As on other occasions Cardigan Boroughs looked far afield for their representative in 1597. In the previous Parliament the influence of the Devereux family had procured the return of the end Earl of Essex’s comrade in arms, Sir Ferdinando Gorges. The same influence was no doubt behind Rawlins in 1597. He had been in the service of the 1st Earl, and he was one of the five confidential agents chosen, on the eve of the Earl’s death in 1576, to. carry out his last wishes and to serve as feoffee of his will, with special regard to the infant heir. No mention of Rawlins occurs in the journal of the 1597 Parliament, but he may have attended the committee on Newport bridge appointed 29 Mar. 1597. The Captain Rawlins in the service of the 2nd Earl was probably Thomas Rawlins’s brother John, to whom the Earl’s secretary Edward Reynolds wrote 2 Jan. 1602, saying that the death of Essex had dispersed all their friends and admonishing him ‘Perform well the business handed to you by your brother’. Again when Captain Rawlins was away, Reynolds wrote ‘your brother is in the country playing the good husband. His wife I think has the gift of enchanting’. Both John and Thomas Rawlins borrowed heavily from Reynolds, who wrote to his own brother, 30 June 1605:

Mr. Thomas Rawlins is extreme sick, and in great danger. You know how much of my poor state rested in their hands, and therefore it behoved me to hearken after them ... But you must inquire ... as in kindness, not ministering any suspicions of doubtfulness, for they are very apprehensive. If God call him, I pray you to advertise me by the first opportunity, for I must not [let] businesses of such moment to sleep, and be secure in such accidents, not knowing in what sort their state may be enjoyed.

Rawlins’s will—proved by his brother John 23 Mar. 1606—does not mention these debts.

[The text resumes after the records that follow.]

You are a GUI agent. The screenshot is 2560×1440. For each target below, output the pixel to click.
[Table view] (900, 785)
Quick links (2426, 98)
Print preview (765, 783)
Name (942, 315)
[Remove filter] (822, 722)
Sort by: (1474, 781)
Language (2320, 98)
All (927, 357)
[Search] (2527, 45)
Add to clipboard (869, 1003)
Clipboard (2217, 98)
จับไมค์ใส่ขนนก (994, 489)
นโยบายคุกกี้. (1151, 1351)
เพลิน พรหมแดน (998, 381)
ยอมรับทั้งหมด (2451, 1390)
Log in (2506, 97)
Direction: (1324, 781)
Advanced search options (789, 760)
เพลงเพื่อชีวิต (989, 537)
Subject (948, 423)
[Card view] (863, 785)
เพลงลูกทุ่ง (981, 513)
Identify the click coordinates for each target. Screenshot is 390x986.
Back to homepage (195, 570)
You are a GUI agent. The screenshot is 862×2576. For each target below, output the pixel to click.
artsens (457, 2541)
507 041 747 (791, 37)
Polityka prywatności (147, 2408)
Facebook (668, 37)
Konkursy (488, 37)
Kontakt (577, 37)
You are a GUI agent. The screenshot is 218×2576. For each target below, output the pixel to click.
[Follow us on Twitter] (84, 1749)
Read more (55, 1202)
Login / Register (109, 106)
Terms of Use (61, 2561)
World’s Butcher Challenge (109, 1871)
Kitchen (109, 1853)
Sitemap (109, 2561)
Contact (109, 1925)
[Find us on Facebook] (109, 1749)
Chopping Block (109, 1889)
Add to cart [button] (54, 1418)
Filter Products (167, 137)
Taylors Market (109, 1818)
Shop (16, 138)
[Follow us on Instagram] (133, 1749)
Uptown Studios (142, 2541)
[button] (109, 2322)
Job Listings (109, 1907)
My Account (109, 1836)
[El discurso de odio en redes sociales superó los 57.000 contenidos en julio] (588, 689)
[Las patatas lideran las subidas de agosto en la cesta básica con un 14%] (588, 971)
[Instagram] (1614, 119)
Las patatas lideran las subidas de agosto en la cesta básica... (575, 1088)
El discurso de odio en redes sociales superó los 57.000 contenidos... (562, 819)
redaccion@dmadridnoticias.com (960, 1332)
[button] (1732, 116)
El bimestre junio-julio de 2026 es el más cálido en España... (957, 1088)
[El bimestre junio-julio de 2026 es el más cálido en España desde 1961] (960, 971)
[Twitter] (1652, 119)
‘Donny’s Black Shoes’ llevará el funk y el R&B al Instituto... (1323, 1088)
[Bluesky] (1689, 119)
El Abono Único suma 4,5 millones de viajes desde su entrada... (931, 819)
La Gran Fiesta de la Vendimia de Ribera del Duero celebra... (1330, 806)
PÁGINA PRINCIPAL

All his lands went to John Rawlins; another brother Edward and the poor of Little and Much Wakering were remembered and the widow Mary was to have his plate and his coach. Edward and Mary disputed the will, and sentence was given in favour of John Rawlins 2 Dec. 1606.

PCC 4 Alenger; 1, 28 Sainberbe; 31, 91 Stafforde; APC, xxix. 682-3; xxx. 436; CSP Dom. 1598-1601, p. 172; 1601-3, pp. 141, 213; 1603-10, passim; D’Ewes, 565; HMC Hatfield, viii. 261; xi. 407, 418-19; xiii. 553; Cam. Misc. xiii(3), 5; Lansd. 23, f. 152; SP14/14/62.